Você entrou na zona de conforto como 'Buda sentado mexendo só as coisas ao seu redor?'

Daniel Fernandes

19 de fevereiro de 2014 | 06h36

Leo Spigariol escreve toda quarta-feira
Eficiência. Será que é uma ciência bicho de dezoito cabeças tão difícil assim?
Ultimamente, na De Cabrón, temos conversado muito sobre a zona de conforto e o quanto é natural entrarmos nesse modo “Buda sentado mexendo só as coisas ao seu redor”. Que nada! Levante essa bunda e saia do seu quintalzinho! Mire em novos horizontes. Busque novas soluções. Reveja seus processos. Seja crítico. Seja eficiente. De verdade.
Principalmente por enfrentarmos, nos dias de hoje, uma séria crise de mão de obra em todos os aspectos. Hoje, de um modo geral, temos um custo operacional altíssimo com uma uma insistente tendência a baixo resultado produtivo. Por isso, precisamos ser criativos para lidar com isso. Mas de que maneira, se somos ineficientes em coisas básicas, como, em sua grande maioria, “se” expressarmos corretamente.
Ou algo que deveria ser simples como interpretar textos.
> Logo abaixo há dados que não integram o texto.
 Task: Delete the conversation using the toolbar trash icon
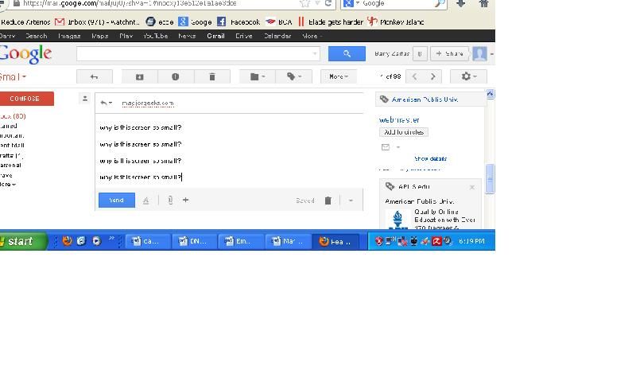(x=211, y=76)
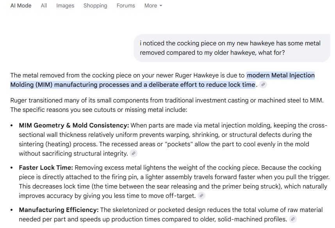Screen dimensions: 335x228
Task: Open the Shopping tab
Action: click(x=95, y=5)
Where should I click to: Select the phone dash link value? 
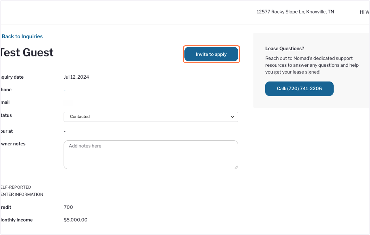[x=65, y=90]
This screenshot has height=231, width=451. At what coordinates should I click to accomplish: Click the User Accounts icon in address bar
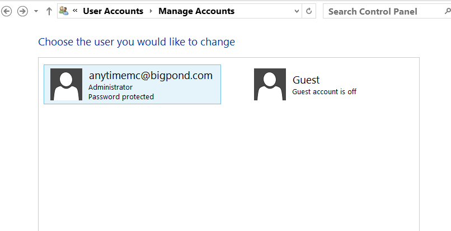(64, 11)
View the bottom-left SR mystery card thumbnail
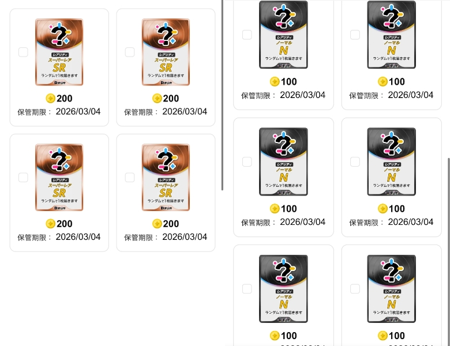Screen dimensions: 450x346 [59, 177]
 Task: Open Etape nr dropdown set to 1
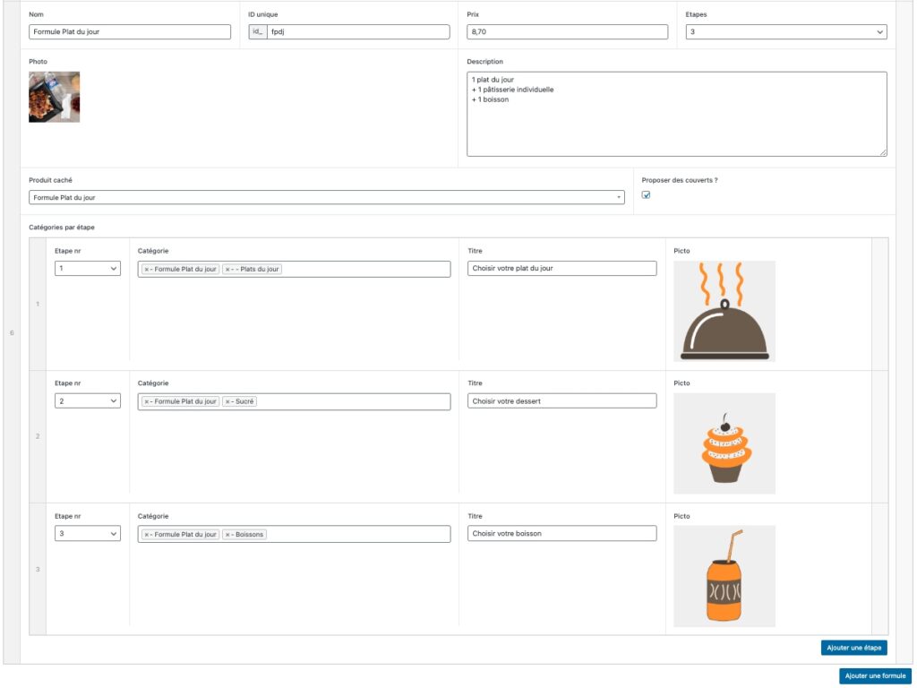click(88, 269)
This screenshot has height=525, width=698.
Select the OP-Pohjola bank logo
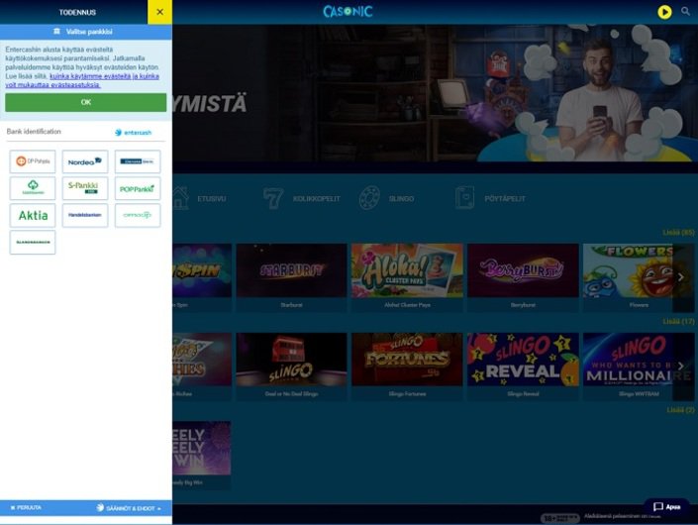[33, 161]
Então, como vamos exigir menos impostos, por exemplo, se temos preguiça em ler o texto e o contexto dos mesmos? Estar na zona de conforto é a força que nos impulsiona para a ineficiência.
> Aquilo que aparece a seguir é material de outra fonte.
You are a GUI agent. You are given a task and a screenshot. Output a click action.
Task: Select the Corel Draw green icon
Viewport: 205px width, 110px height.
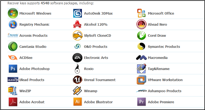pyautogui.click(x=141, y=35)
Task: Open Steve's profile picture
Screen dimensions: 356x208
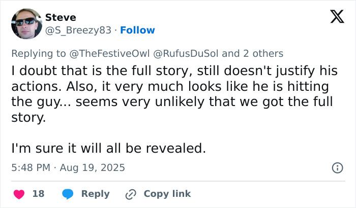Action: (x=26, y=24)
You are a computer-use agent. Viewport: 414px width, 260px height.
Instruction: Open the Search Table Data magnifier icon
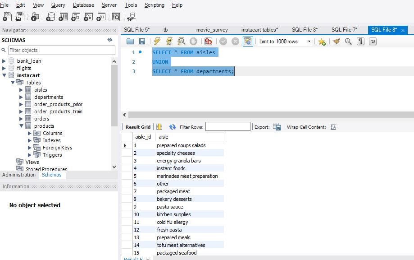pyautogui.click(x=115, y=16)
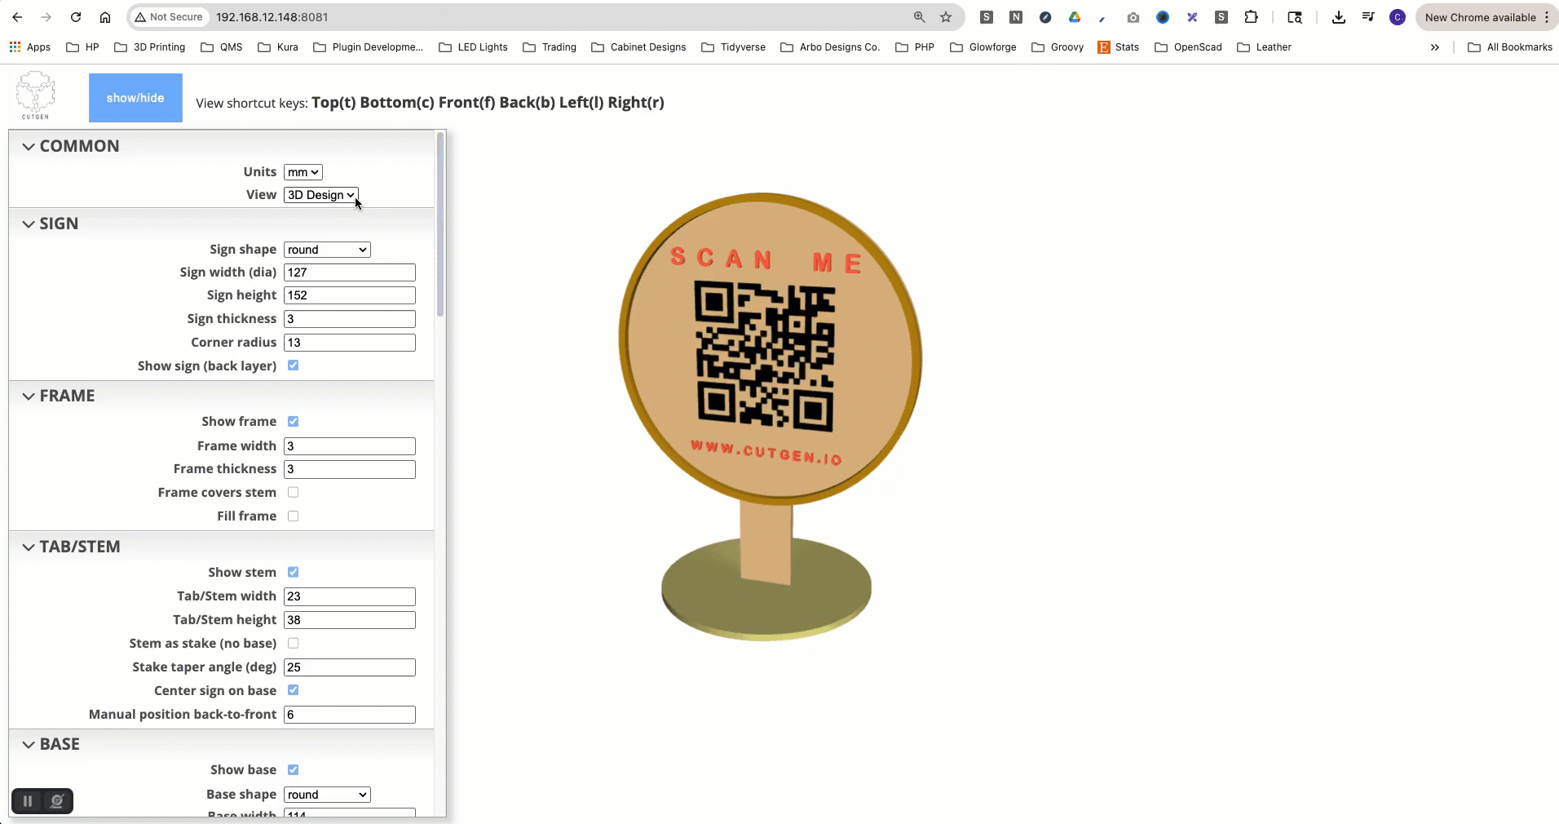The height and width of the screenshot is (824, 1559).
Task: Reload the page with the refresh icon
Action: pos(76,17)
Confesso a vocês que chego até a ter falta de ar quando vejo a ineficiência de algumas empresas em tarefas fundamentais para seus negócios. Não que a DE CABRÓN funcione como um relógio suíço, mas buscamos incessantemente pela eficiência em nosso negócio. Em nossa operação, certamente, nesses últimos dois anos as transportadoras talvez sejam as empresas que mais nos trouxeram problemas.
“Alô, bom dia! Por favor, você poderia me informar quando nossa remessa chegará, já que está atrasada há dois dias”. E a resposta básica, invariavelmente, é: “Senhor, estamos sem sistema.” Sem contar as inúmeras vezes em que as nossas encomendas chegam  danificadas aos nossos clientes. Outro dia, cheguei até a conversar com um amigo engenheiro elétrico sobre a possibilidade de desenvolvermos um dispositivo simples com um “acelerômetro”, para monitorarmos e verificarmos como são as condições de envio de nossas encomendas.
Aliás está aí uma oportunidade de produto. Porque a culpa nunca é do transporte. WMG! Vocês já viram como é descarregar um caminhão de telhas ou tijolos em uma obra? Por diversas vezes, tive a certeza de que as transportadoras usam o mesmo sistema. Assim, aproveito para lançar aqui duas oportunidades de novos negócios para empreendedores de plantão: sistema administrativos para transportadoras que realmente monitore o processo e transportadoras que realmente falem a verdade e sejam eficientes.
Ou pelo menos que atuem aqui no velho oeste. 😛
Para um empreendedor, a zona de conforto não existe. E isso precisa estar dentro de você, no fundo da sua alma, sendo tão natural quanto respirar. Porque só assim você vai melhorar sua eficiência.